** START OF INFORMATION SHOWN **
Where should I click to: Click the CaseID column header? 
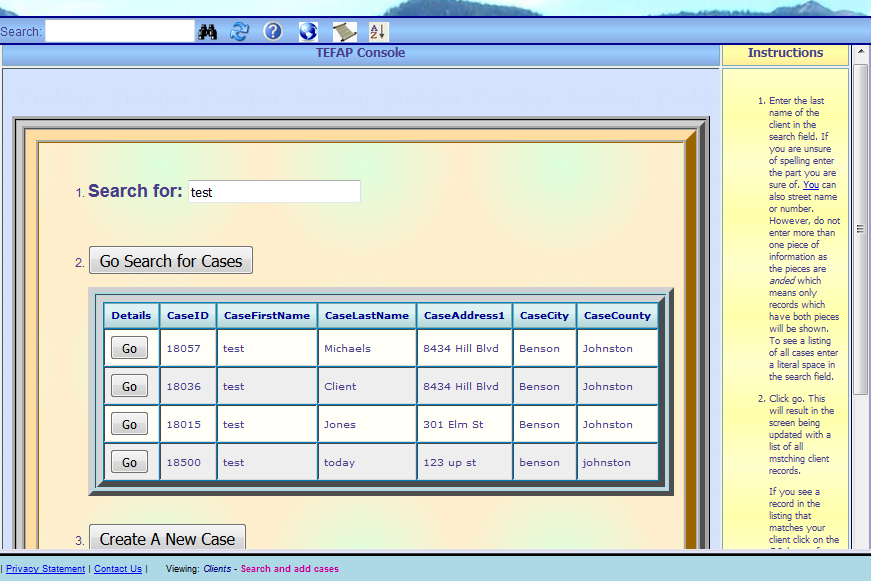click(188, 316)
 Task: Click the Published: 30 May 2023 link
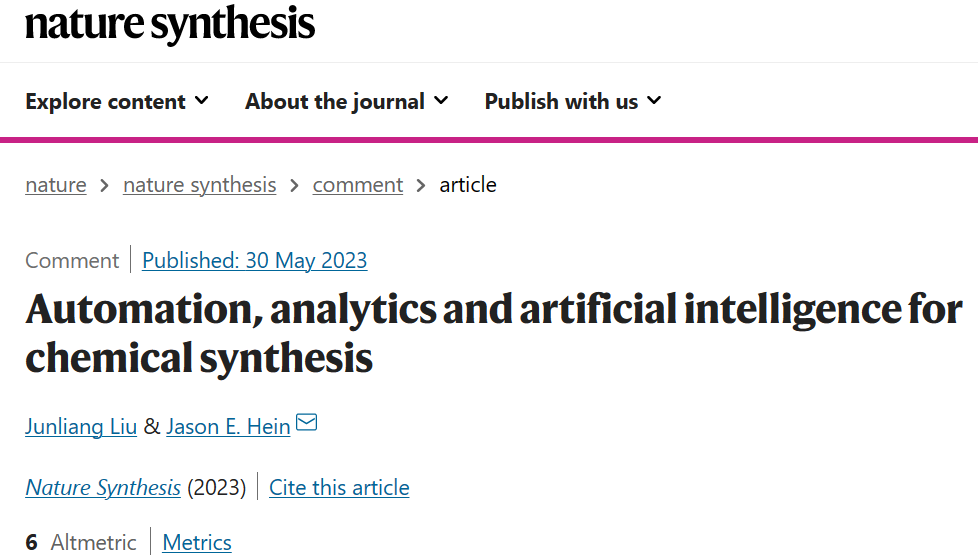[254, 261]
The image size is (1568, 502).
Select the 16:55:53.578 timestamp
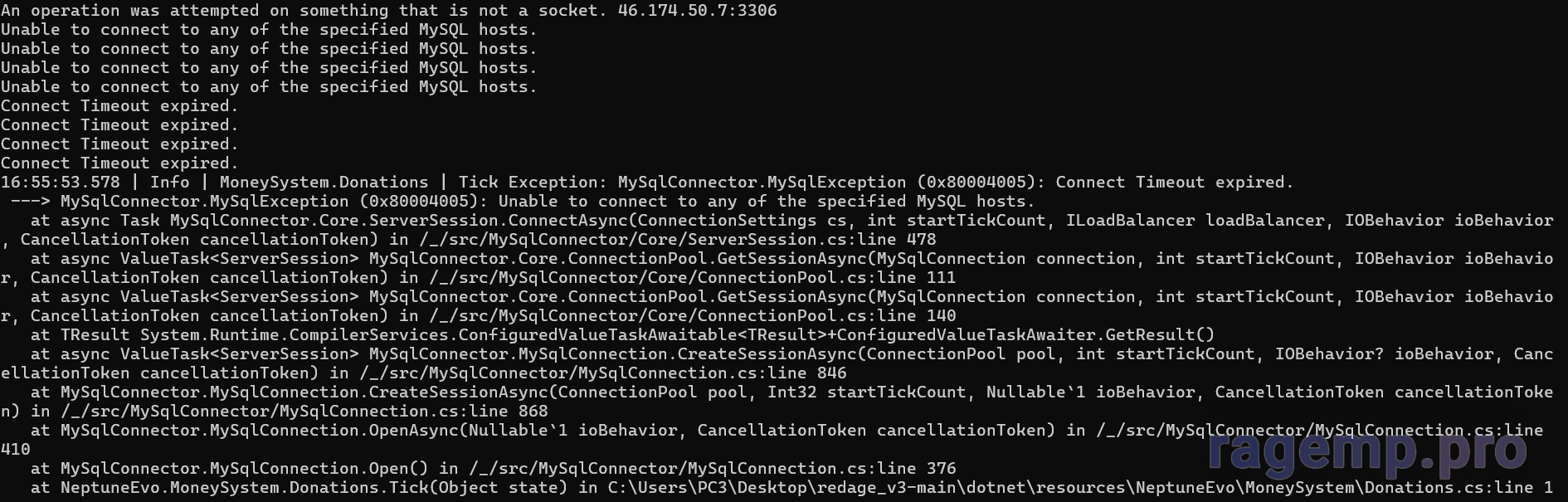coord(61,183)
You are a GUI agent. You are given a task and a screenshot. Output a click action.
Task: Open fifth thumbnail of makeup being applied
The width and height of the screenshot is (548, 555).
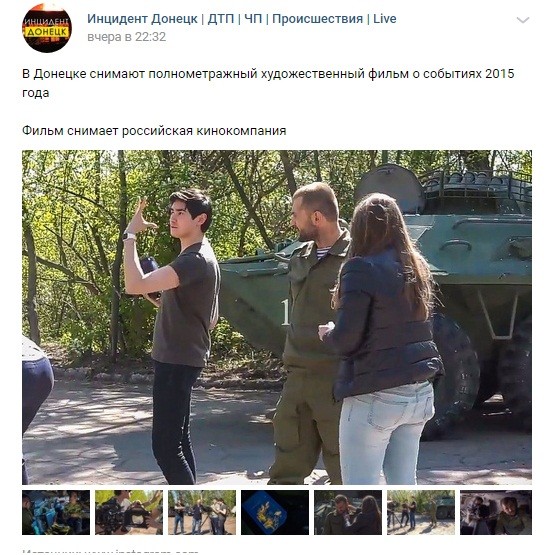(348, 512)
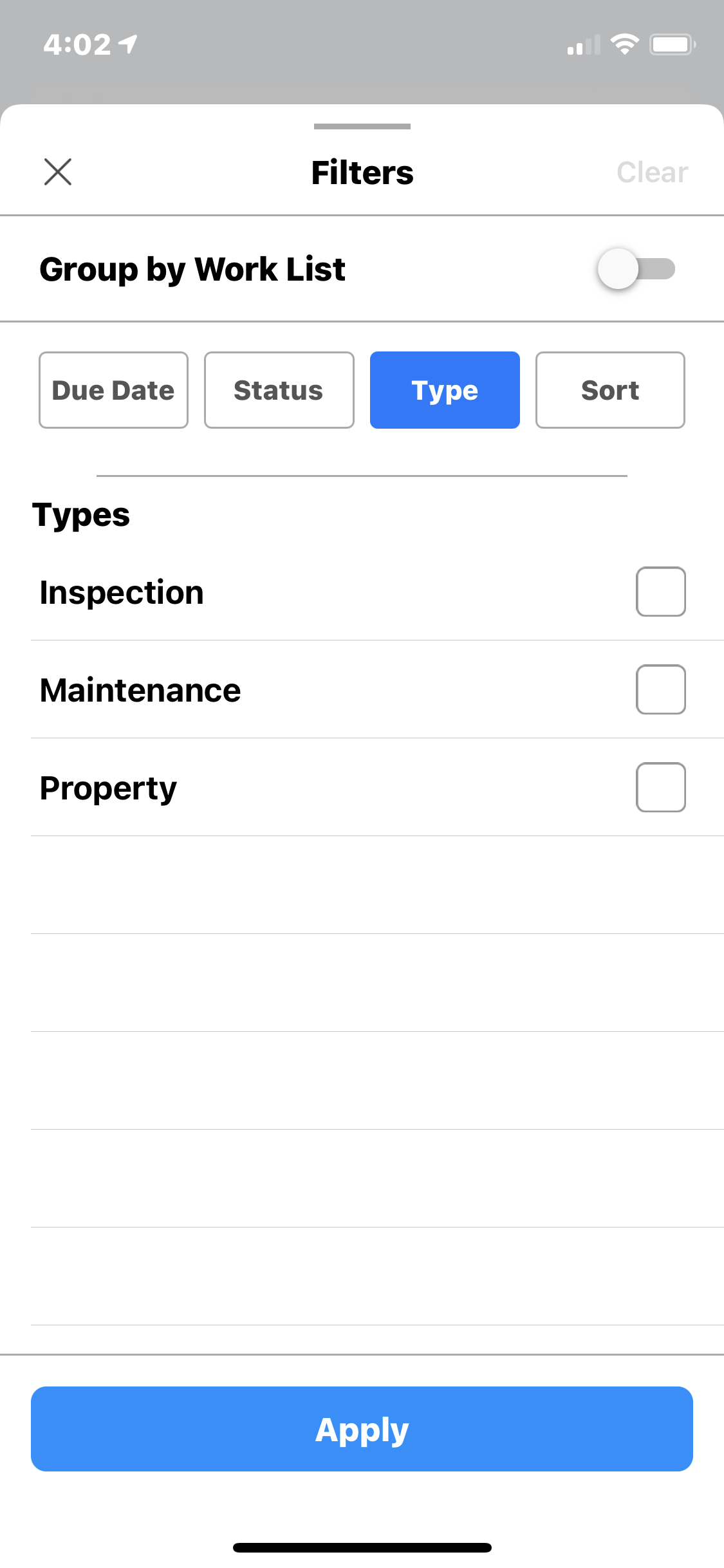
** END OF INFORMATION SHOWN **
■ **SHORT PROBLEM**
Could you repeat word for word each line from the one containing "You are a GUI" through the end of the records, with the pictures left out?

■ **RIGHT ANSWER**
You are a GUI agent. You are given a task and a screenshot. Output a click action.
Task: Open fifth thumbnail of makeup being applied
The width and height of the screenshot is (548, 555).
(348, 512)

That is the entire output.